In 2021, Capital One supported the creation of a new certification course at Texas’s oldest HBCU, Paul Quinn College.
The PQCx program is a short-term program — offered for three- and six-month windows — that strives to promote the economic growth of low-income workers through reskilling. The certification will drive and protect the economic growth of underrepresented workers and provide them the opportunity to earn an industry-recognized credential without burdensome student loan debt.
We also worked with Delaware State University to bring the state’s only HBCU back to Wilmington after nearly a decade of operating a satellite campus several miles outside the heart of the city. The partnership was anchored in a $4.7 million in-kind donation of Capital One’s riverfront facility made in August 2021 and unveiled in February 2022 alongside the Delaware Congressional Delegation, Delaware State University trustees, faculty, staff, and students and several civic leaders. The in-kind donation is deepened through Capital One’s recruiting relationship with Delaware State University to expand opportunities for students to pursue careers within Capital One.
Additionally, we built upon our $1 million commitment to supporting HBCUs through grants to the Thurgood Marshall College Fund (TMCF) and United Negro College Fund (UNCF), a suite of programs to deliver skills training to HBCU students and strong public support of policies that strengthen HBCUs across the country.
In partnership with the TMCF, we launched the Capital One Build to Best HBCU Early Talent Program in 2021. During its first cohort, 100 second-year students from across 29 different HBCUs enrolled in the program.
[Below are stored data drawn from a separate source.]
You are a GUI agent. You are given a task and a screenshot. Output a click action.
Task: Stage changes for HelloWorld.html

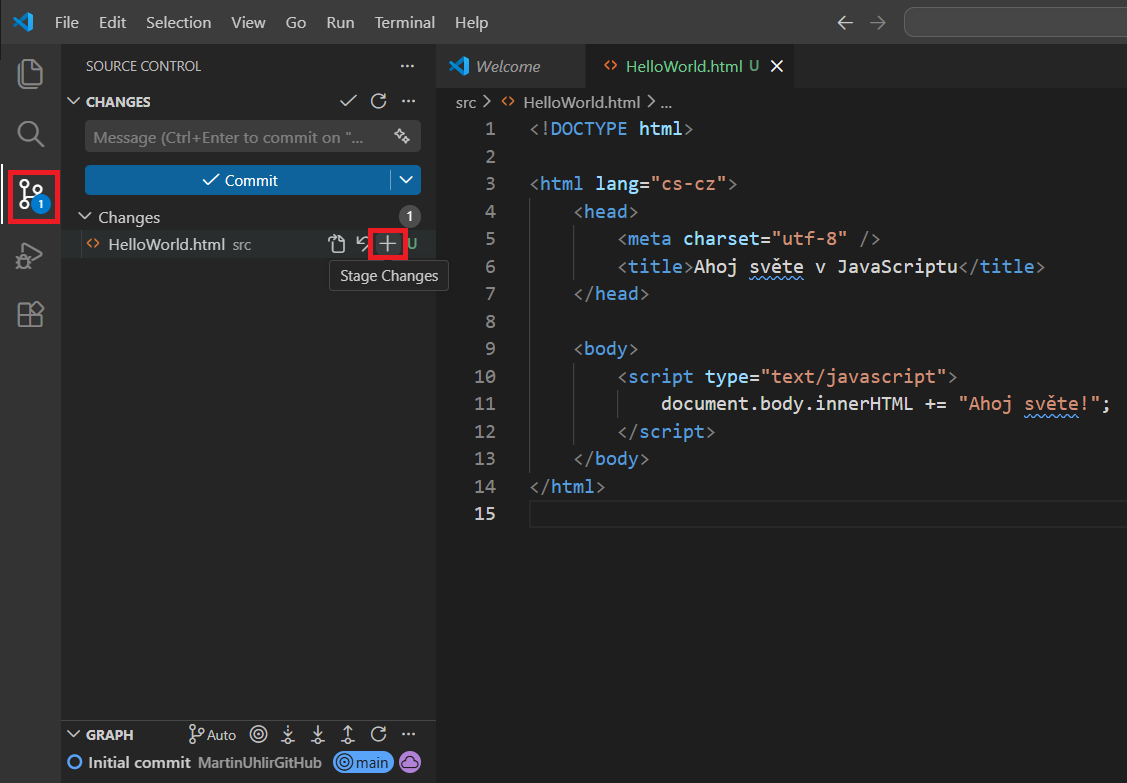click(388, 243)

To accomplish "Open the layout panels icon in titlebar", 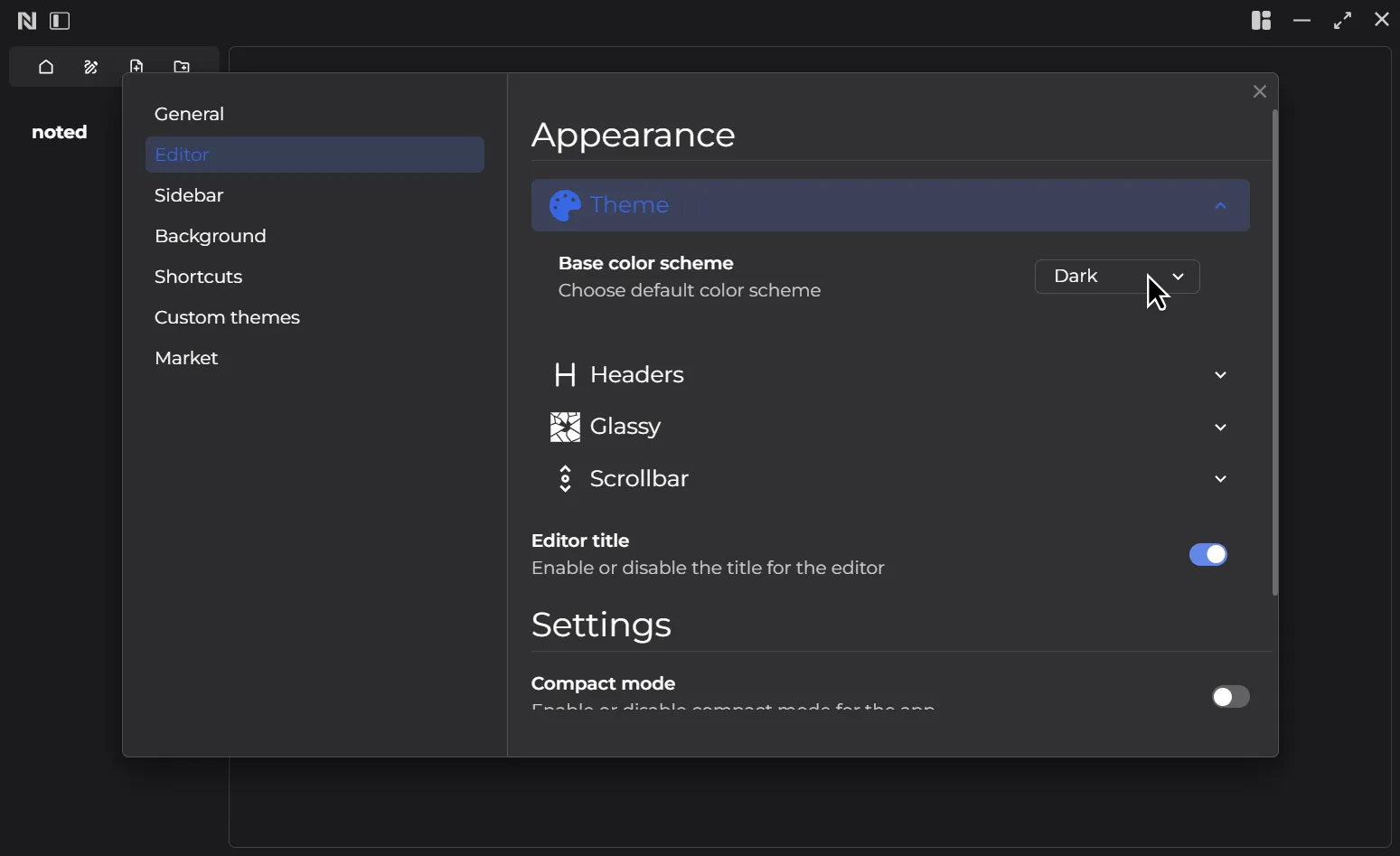I will [1262, 20].
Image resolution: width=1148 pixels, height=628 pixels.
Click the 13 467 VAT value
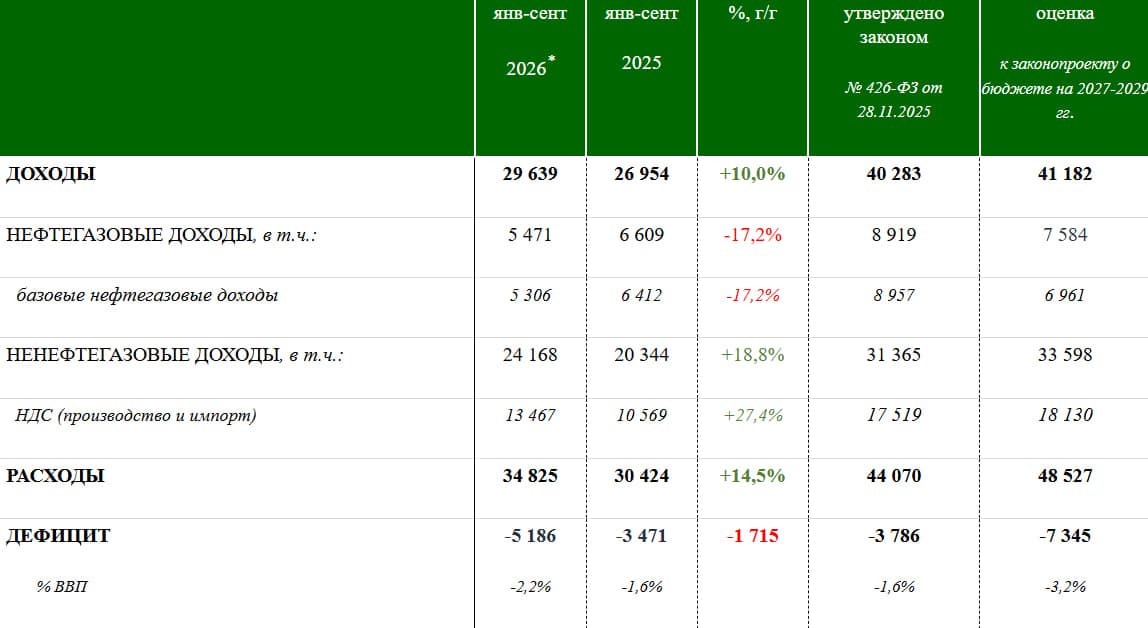pyautogui.click(x=530, y=416)
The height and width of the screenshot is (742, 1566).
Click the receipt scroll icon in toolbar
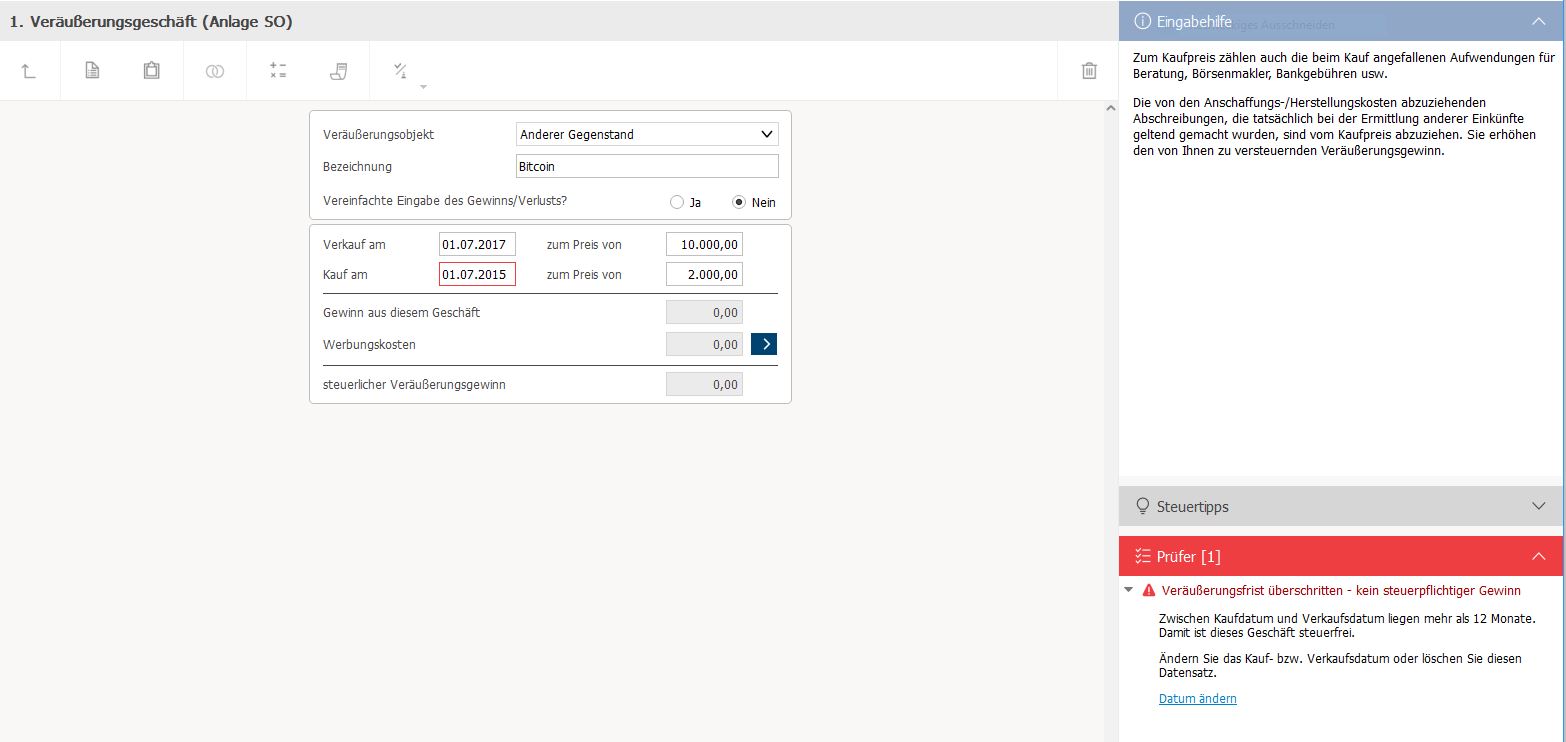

The program provides professional development to rising sophomores with an emphasis on CreditWise, Capital One’s credit management program, soft skills, career readiness training and personal education plans for on-time graduation.
Through dedicated programming to prepare students for financial independence in their post-graduate careers, TMCF and Capital One are addressing some of the nation’s most difficult issues while creating both short-term impact and sustainable outcomes with underrepresented groups.
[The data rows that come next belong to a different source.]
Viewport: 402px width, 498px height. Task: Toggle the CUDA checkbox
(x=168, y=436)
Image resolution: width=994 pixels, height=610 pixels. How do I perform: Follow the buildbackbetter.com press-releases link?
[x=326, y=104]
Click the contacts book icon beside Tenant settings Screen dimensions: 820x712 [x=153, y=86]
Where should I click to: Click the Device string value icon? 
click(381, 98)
Capital One also invested in the BlackRock Liquid Federal Trust Fund (BLFT), a fund created by BlackRock in partnership with the TMCF, to support students of HBCUs and PBIs in their journey to college and into upwardly-mobile careers. Additionally, we provided a $1 million grant to Braven to support its launch of a multi-year partnership with Spelman College to support career acceleration for the next generation of Black women leaders.
Our commitment to campus recruiting and engagement extends internationally, as we are working closely with organizations in the U.K. such as UpReach to support underrepresented applicants from a wider range of universities.
In addition to these direct partnerships, Capital One engages with a number of other HBCU and HSI students through skill-building and networking events including our HBCU Summit and our First-Gen Focus program (FGF) — which is designed specifically for first-generation college students who often face distinct challenges in their college career.
In 2021, more than 85 students participated in FGF. This program serves as part of Capital One’s broader effort to engage students earlier in their college careers to create access to financial education and skill-building workshops to help them be more successful in their college careers and beyond.
Capital One also supports the Hispanic Association of Colleges and Universities (HACU), which represents more than 500 colleges and universities committed to Hispanic higher education success in the U.S., Puerto Rico, Latin America and Spain.